Abstract

Taking as a starting point Nicholas Cook’s idea of studying music in its “multiple cultural context, embracing production, performance, reception, and all the other activities by virtue of which music is constructed as a significant cultural practice” (Cook, 2008), the article explores the 19thcentury multifaceted European history of Wolfgang Amadeus Mozart’s fragmentary Singspiel Zaide, K344 (336b). Left unfinished (and even untitled) by the composer himself, this work has since become the 'phantom of the opera', doomed to fade into oblivion after the death of its creator. However, the phantom became a reality: in 1838, the German printer Johann André (in cooperation with Carl Gollmick) completed the incomplete score and published it, thus starting a massive campaign aimed at popularising his version. By doing so, he successfully integrated the newly born opera Zaide into the European musical life, turning it from the unknown fragment into one of the most oft-performed compositions ever written by Mozart.

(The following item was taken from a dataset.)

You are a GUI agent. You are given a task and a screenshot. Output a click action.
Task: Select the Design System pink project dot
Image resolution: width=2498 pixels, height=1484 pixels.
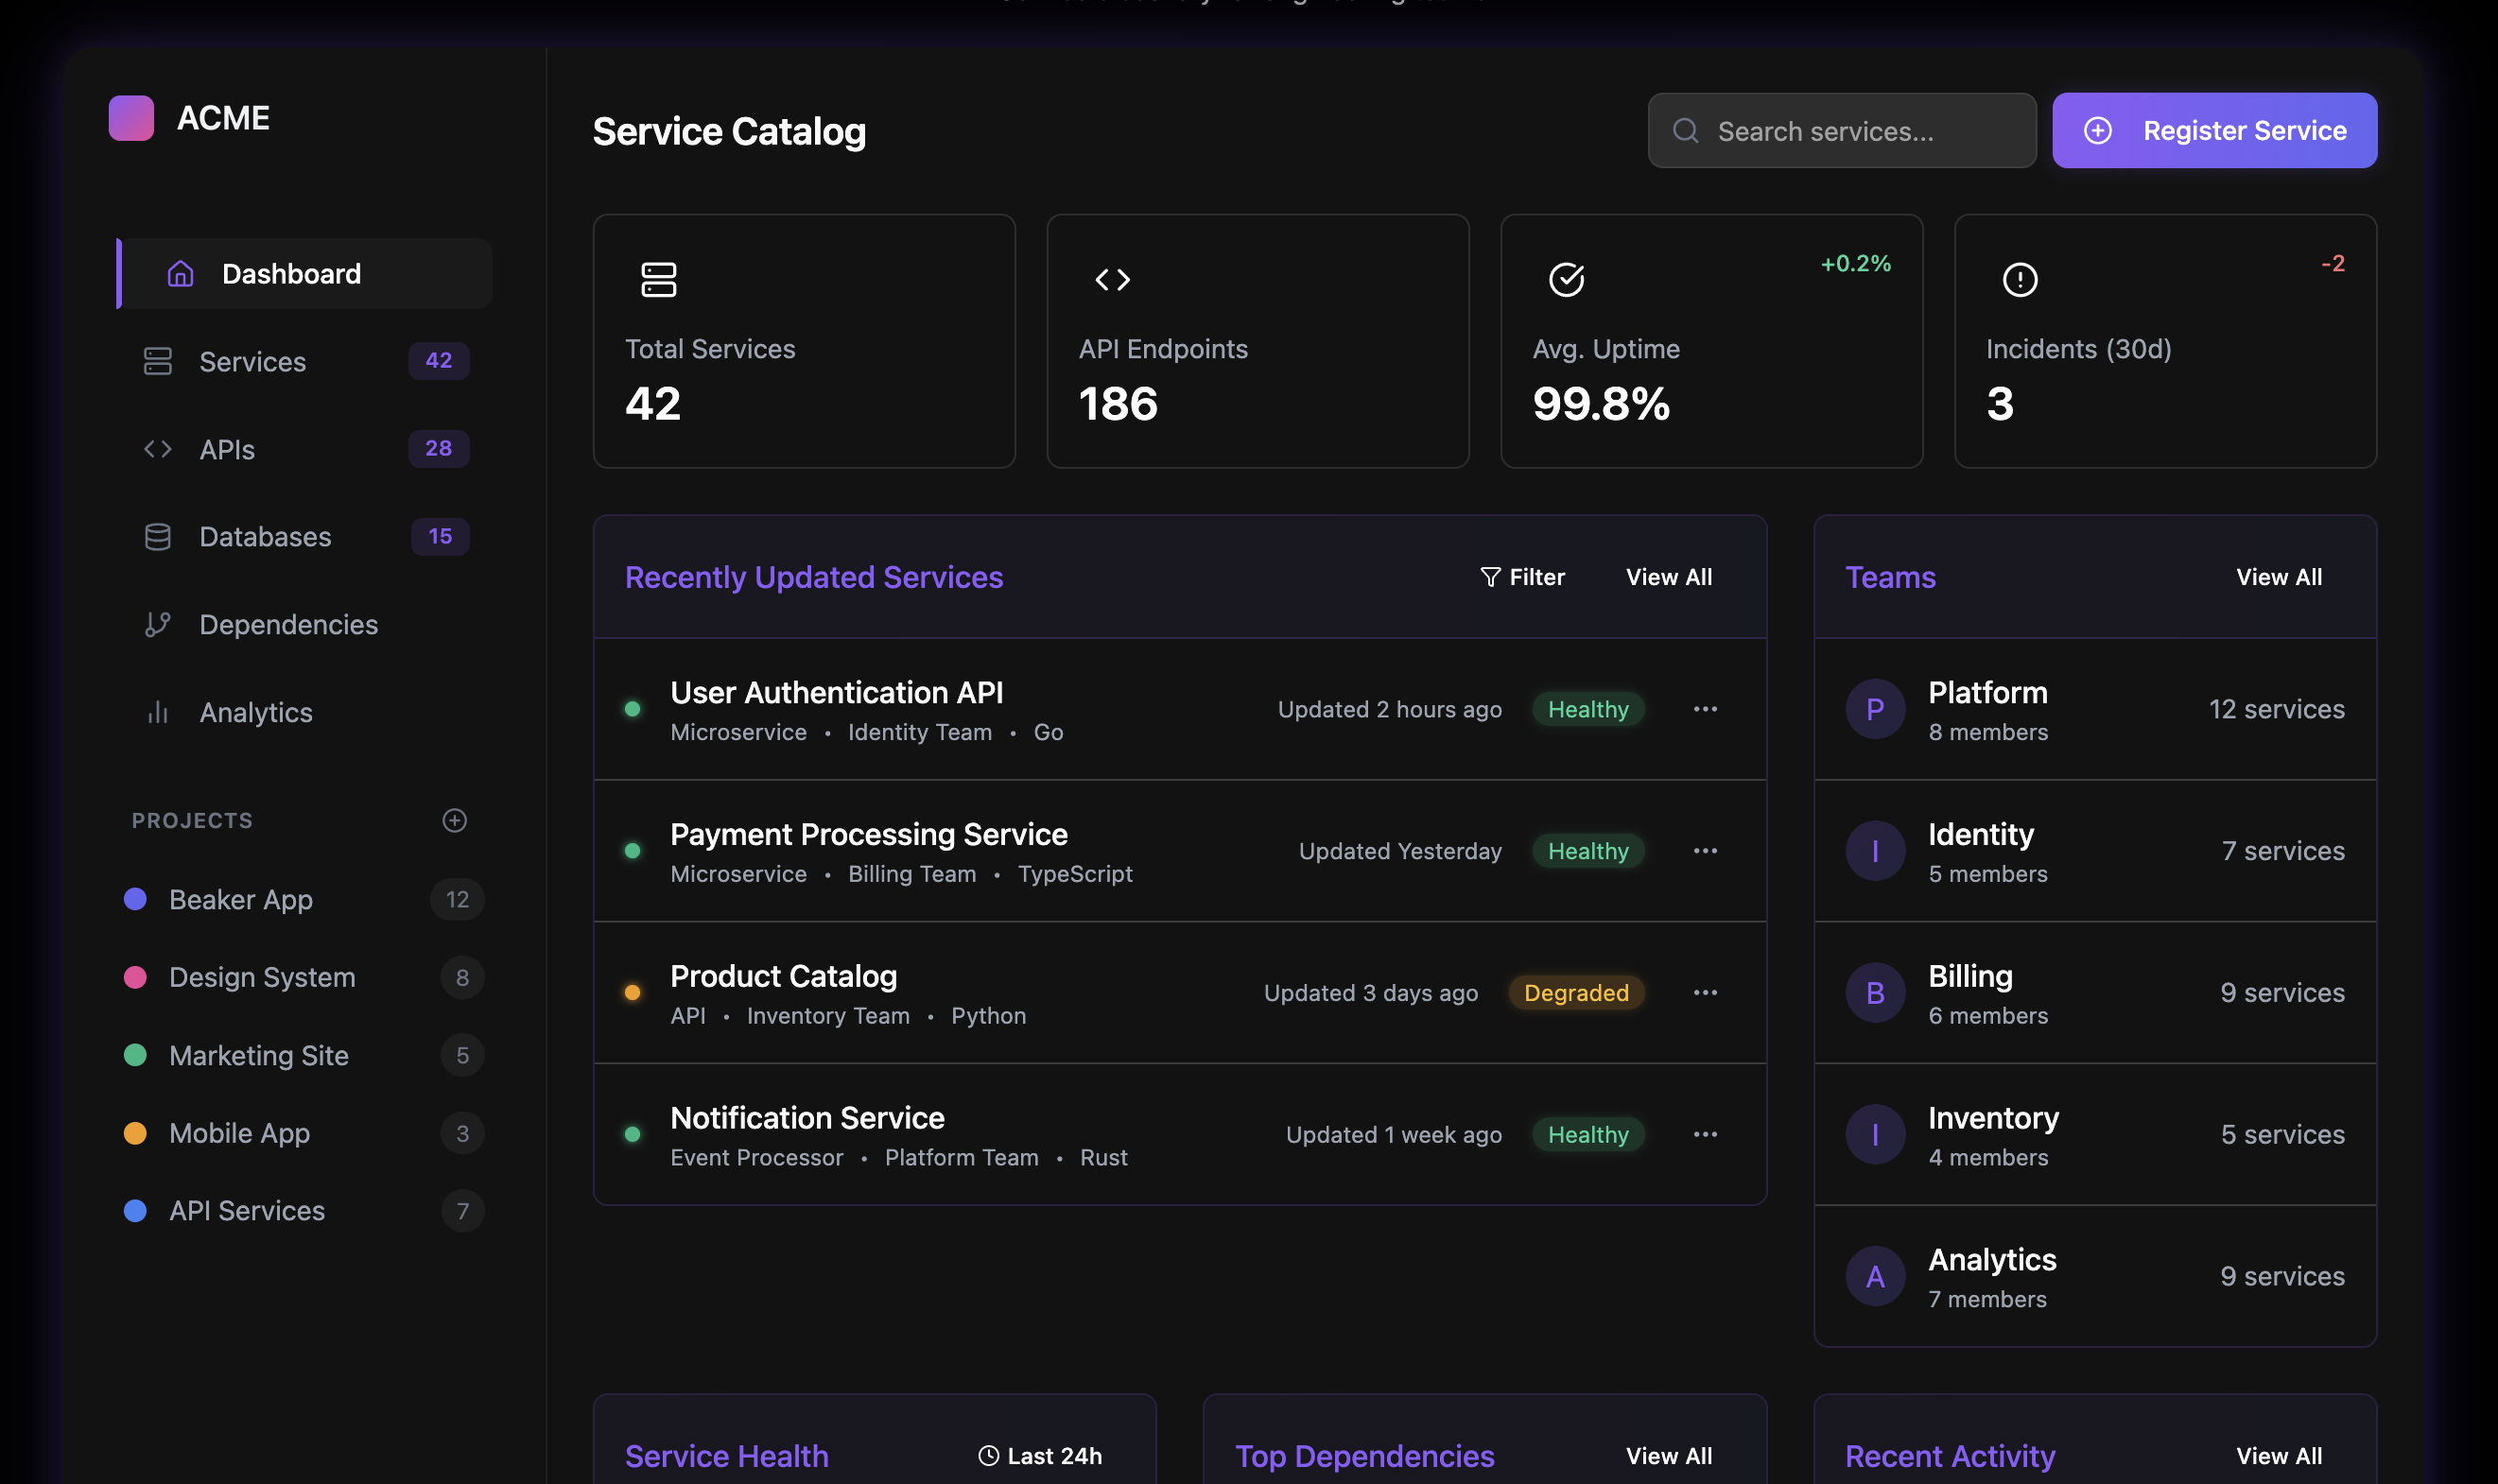point(135,977)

Drawing upon extensive data amassed from 1) handwritten copies and printed editions, and 2) concert programmes, journal announcements, critical essays, reviews, and commentaries, the present paper traces the European production, performance, and reception history of Mozart’s 'phantom opera' Zaide from 1838 up to the early 20th century. Looking beneath this factual surface, its ultimate aim consists in shedding more light on the reasons behind the successful integration of this fragment into the 19th-century musical life and its contextualisation within particular regional and national practices.